_Work required_. Please copy the rows below word for word, leaving out the pictures.
[Start The records]
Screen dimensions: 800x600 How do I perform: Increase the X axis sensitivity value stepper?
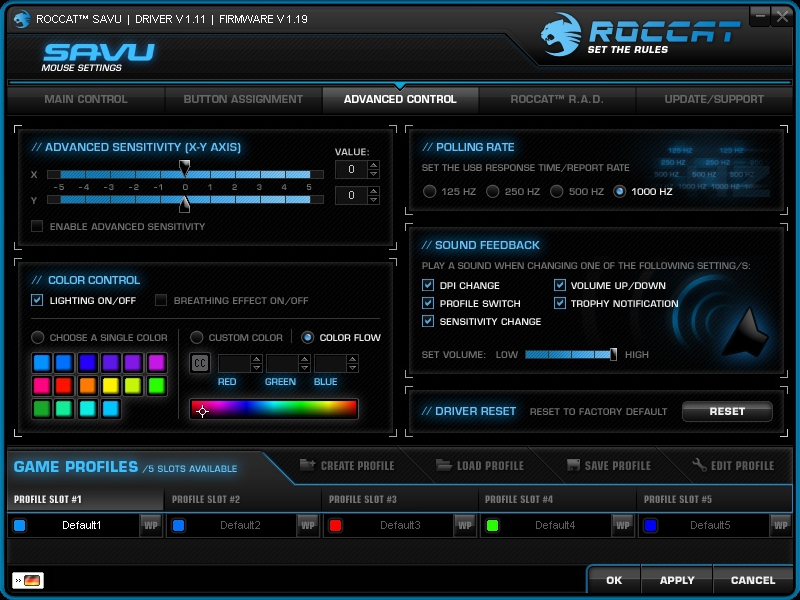pos(373,166)
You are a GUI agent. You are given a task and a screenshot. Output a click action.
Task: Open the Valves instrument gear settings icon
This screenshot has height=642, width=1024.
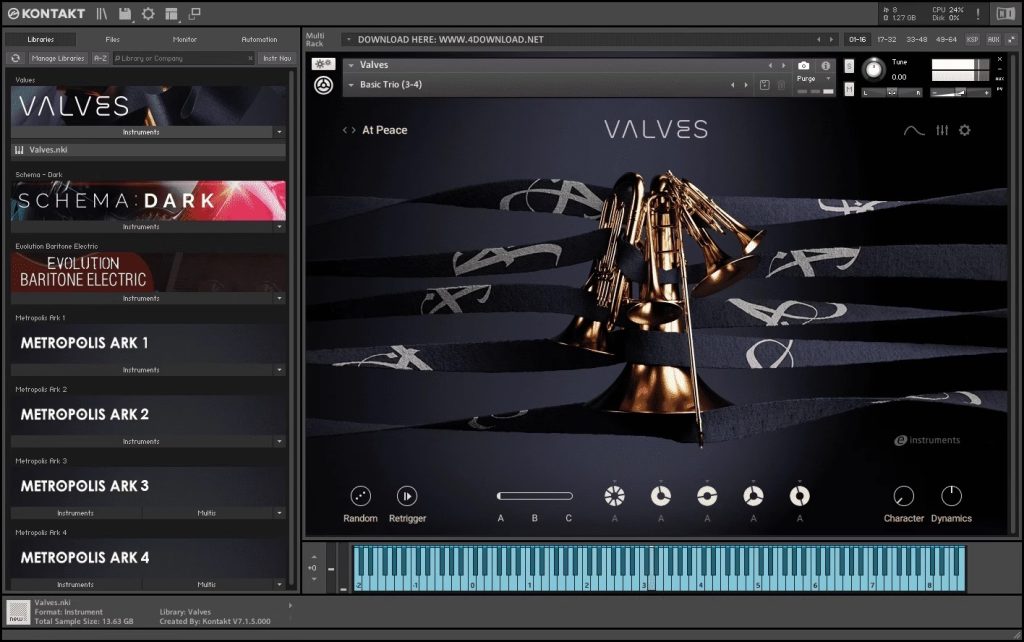(965, 130)
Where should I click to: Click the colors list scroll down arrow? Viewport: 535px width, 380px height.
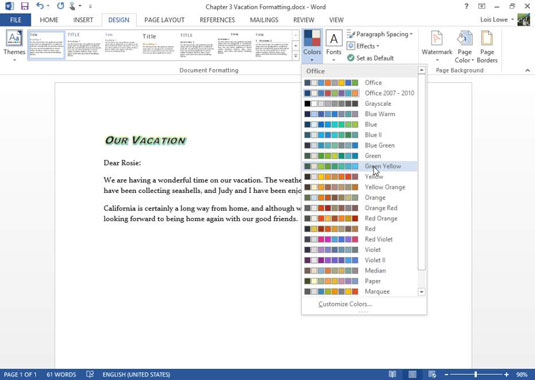point(422,292)
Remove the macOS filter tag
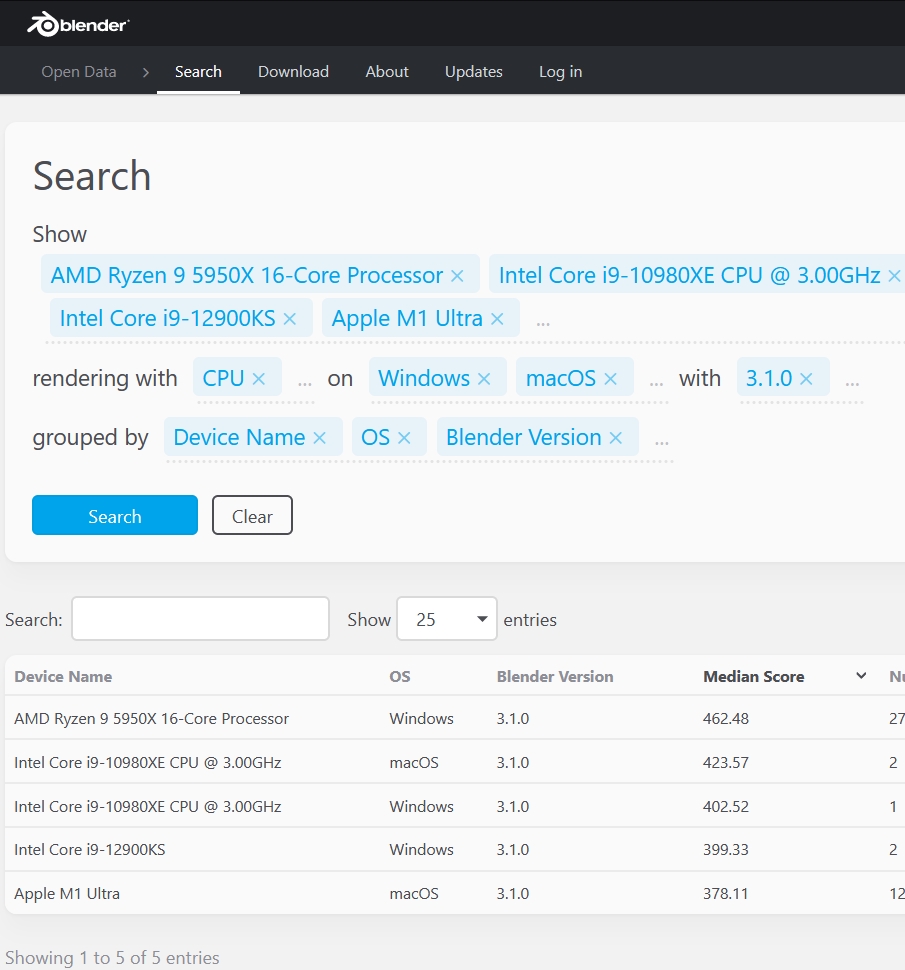This screenshot has width=905, height=970. click(x=611, y=379)
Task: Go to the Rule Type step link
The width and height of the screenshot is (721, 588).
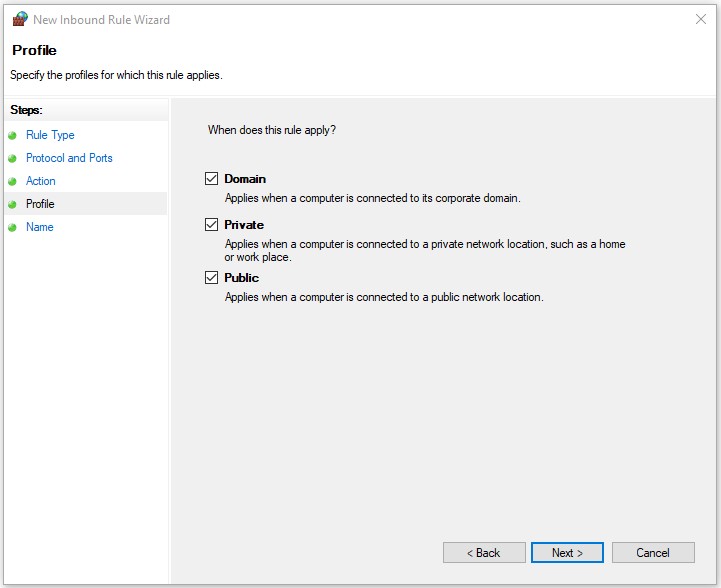Action: click(x=50, y=135)
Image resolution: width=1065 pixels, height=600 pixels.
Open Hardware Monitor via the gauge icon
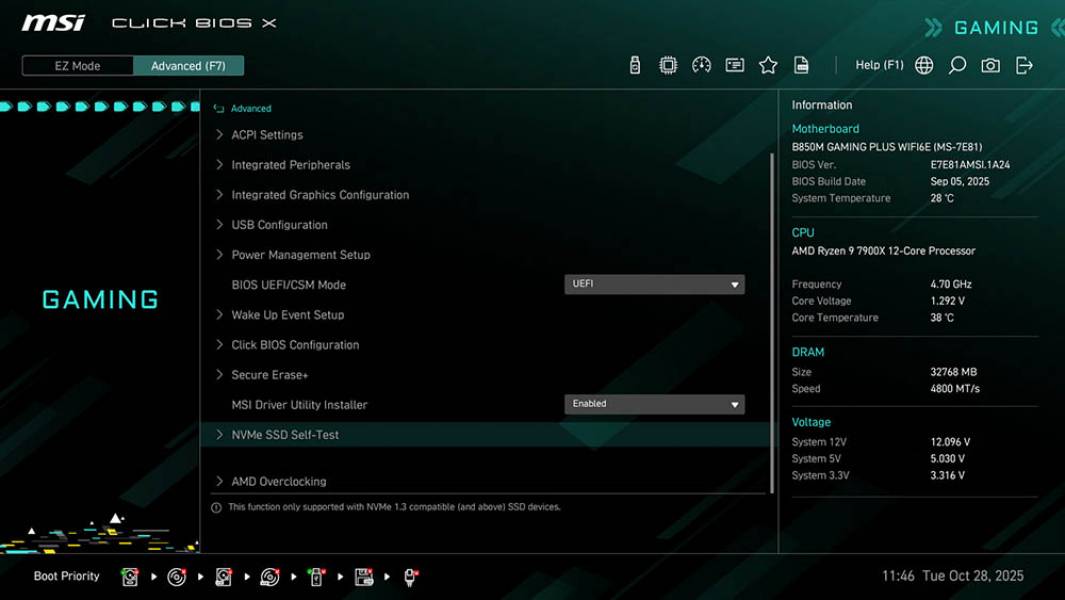[x=702, y=64]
[End The records]
_Task response_.
Screen dimensions: 800x600 How do I perform: Increase the X axis sensitivity value stepper?
pos(373,166)
You are a GUI agent. You are given a task and a screenshot. Output a click action.
Task: Open the Valves instrument gear settings icon
This screenshot has height=642, width=1024.
(965, 130)
Where should I click to: Click the colors list scroll down arrow? Viewport: 535px width, 380px height.
point(422,292)
Remove the macOS filter tag
This screenshot has width=905, height=970. click(x=611, y=379)
Task: Go to the Rule Type step link
The width and height of the screenshot is (721, 588).
Action: click(x=50, y=135)
Image resolution: width=1065 pixels, height=600 pixels.
Open Hardware Monitor via the gauge icon
[x=702, y=64]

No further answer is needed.